Hi, L! Emma here, managing editor for Simply Recipes. I’d recommend putting your ribs (or pulled pork shoulder) in a baking dish, covering loosely with foil, and warming in a 300F oven. If you have some leftover cooking liquid, toss that with the pulled pork if it seems dry. If you’re doing ribs, you might want to baste them with a little more BBQ sauce. Enjoy!
Tried for the first time last week. Came out really good had to finish in the oven,trying again this weekend. I think I’ve got the bugs worked out looking forward to perfection this time. Great for first timer like me. Thanks
Delicious recipe! Had a six pounder and it only took 5.5 hours to smoke to perfection. No oven time, kept the heat at 230*.
so ive followed the steps as said. my problem was with a 4lb shoulder @250 for 6hrs on the grill and only opening every hr to check the smoke/bowl of water the middle was not cooking at all. transfered to the oven @300 for roughly an hour and a half and still the center wasnt cooking… i dunno what yall have done differently but this hasnt worked out in my favor! started at noon and still cooking!
Man oh man I be telling you, this is a great method! To think my husband wanted to ditch the BBQ we got with the house. He’s liking it now!
Looks wonderful. Wish mine was fall off the bone, but it wasn’t. Cooked by indirect heat for 7 hours. Maybe it wasnt long enough? I let it rest too. Didnt finish in the oven. Does that make the difference? Cooked at 250-275
I’ve always wanted to try smoking meat but have never found such an exptensive how to when using a grill, thanks! Multiple family members of mine own Green Eggs and they have all this equipment to go with it, don’t get me wrong, it’s delicious but I wouldn’t want to invest all that money into something I’m not even sure I’ll enjoy doing.Anywho, to the point: one thing I do have a question about it the size. I love the bark of the meat, do you think I could take a 4 lb butt, cut it in half and smoke 2 smaller butts for half the time? I’d like to get more bark and not have to be glued to my house as long.
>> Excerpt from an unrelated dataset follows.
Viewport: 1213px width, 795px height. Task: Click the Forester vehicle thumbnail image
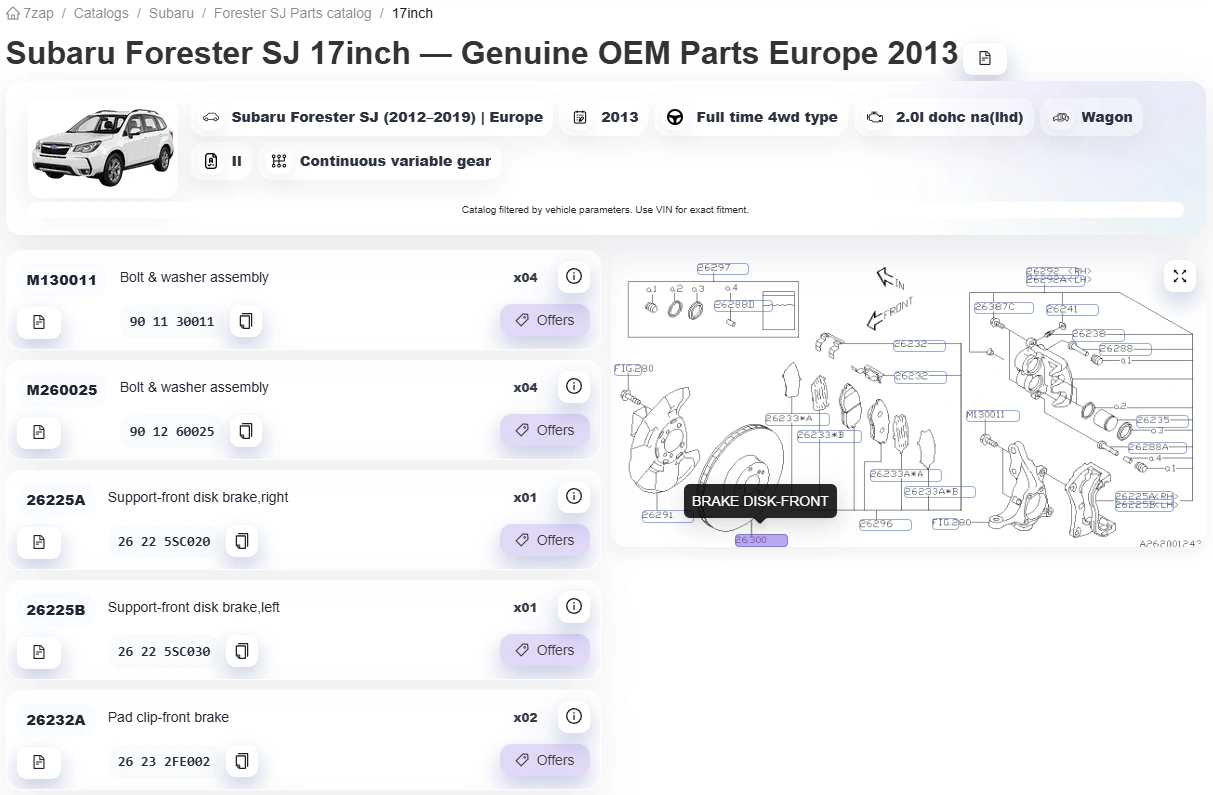coord(103,148)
Hi Catherine, good question! I think smoking smaller butts may take less time, but not half the time. No idea on the specifics though, you’ll have to experiment!
I have made this recipe twice. Used both rubs each time, and all I can say is THANK YOU. I followed the recipe to the letter, and I cannot tell you how superb both came out.
Made my Pork Shoulder yesterday. It was spot on! started it at 1:00 after marinating over night but I used a dry and a fresh herb rub, all the herbs from my garden. ( Purple basil, Fresh oregano, Parsley, Fresh garlic minced fine, and a little Lemon basil, olive oil, splash of red wine. For the dry part; Paprika, cumin, fennel seeds,& red chilly flakes ( a little pat of butter.) Blended all together and rubbed all over. (24hrs) I used chicory wood chips. Then followed your steps. I did not finish in the oven, I was not pressed for time. I did loosely cover the shoulder with foil. (just a top) Then I shut the grill and at 6PM my husband and I were in our glory! Definitely going to do again. Thanks for the yummy tip!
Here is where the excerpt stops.